Approximate Message Passing

February 06, 2023

Introduction

The problem of our interest is the standard sparse linear regression:

\[y = H x +n\]

where \(y\in \mathbb{R}^M\) is the observation, \(x\in \mathbb{R}^N\) is the sparse signal, \(H\in \mathbb{R}^{M\times N} (M \ll N)\) is the known design matrix and \(n \in \mathbb{R}^N\) is the additive white Gaussian noise with zero mean and covariance \(\sigma^2\).

Iterative Soft Threshold Algorithm (ISTA)

This algorithm was discussed in detail in the previous post on the proximal gradient method.

The ISTA algorithm can be summarized as:

\[\begin{align*} r^{(t)} &= \hat{x}^{(t)} + \alpha_t H^T (y-H \hat{x}^{(t)}) \\ \hat{x}^{(t+1)} &= \text{sign}(r^{(t)}) \text{max}\left( \left|r^{(t)}\right| -\alpha_t \lambda, 0\right) \end{align*}\]

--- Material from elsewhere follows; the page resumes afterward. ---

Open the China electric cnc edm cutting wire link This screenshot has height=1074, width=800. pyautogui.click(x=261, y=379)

or, in an alternative form (here we set \(\alpha_t=1\) ):

\[\begin{align*} z^{(t)} &= y - H \hat{x}^{(t)} \\ \hat{x}^{(t+1)} &= \eta\left( \hat{x}^{(t)} + H^T z^{(t)},\lambda \right) \end{align*}\]

where,

\[\eta\left(x,\lambda\right) = \text{sign}(x) \text{max}\left(\left|x\right|, \lambda\right)\]

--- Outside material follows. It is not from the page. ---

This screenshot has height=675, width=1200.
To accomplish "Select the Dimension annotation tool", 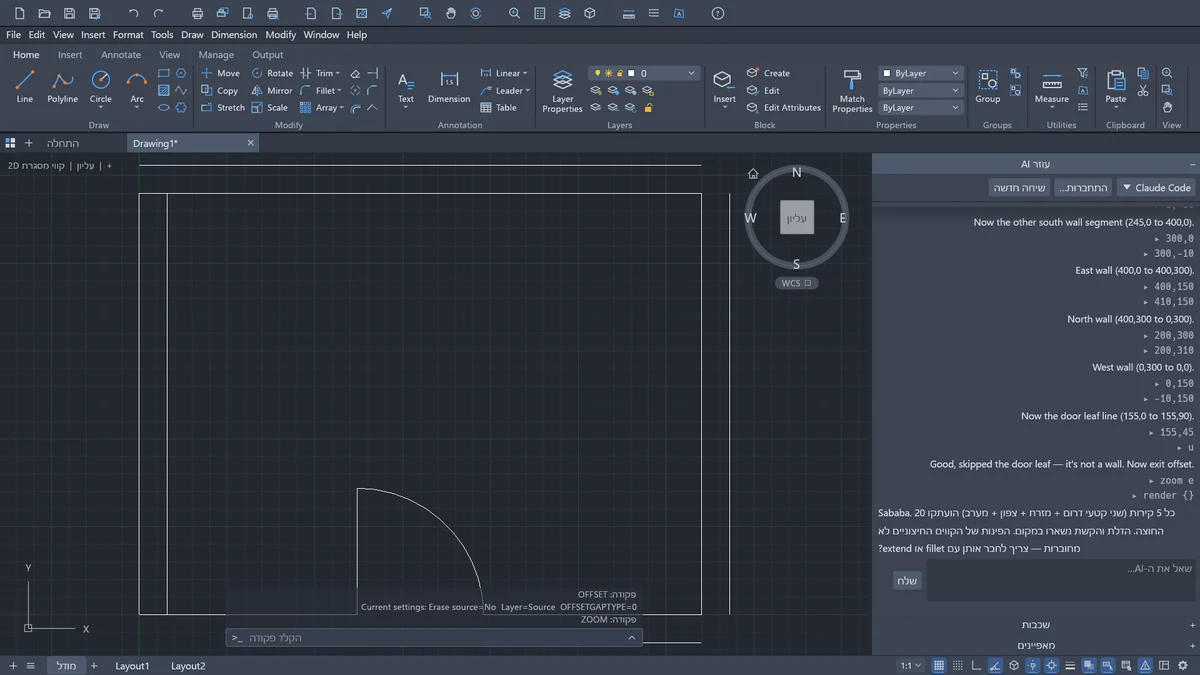I will (449, 87).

Approximate Message Passing

We provide here the Approximate Message Passing (AMP) algorithm:

\[\begin{align*} z^{(t)} &= y - H \hat{x}^{(t)} + \frac{1}{\alpha} z^{(t-1)} \left\langle \eta^{\prime}_{t-1}\left( \hat{x}^{(t-1)} + H^T \hat{z}^{(t-1)} \right) \right\rangle\\ \hat{x}^{(t+1)} &= \eta_t\left( \hat{x}^{(t)} + H^T z^{(t)} \right) \end{align*}\]

where, \( \langle x \rangle = \frac{1}{N} \sum_{i=1}^{N} x_i \) and \( \eta^\prime_{t-1} \) is the derivative of \( \eta_{t-1} \) is the Onsager correction term.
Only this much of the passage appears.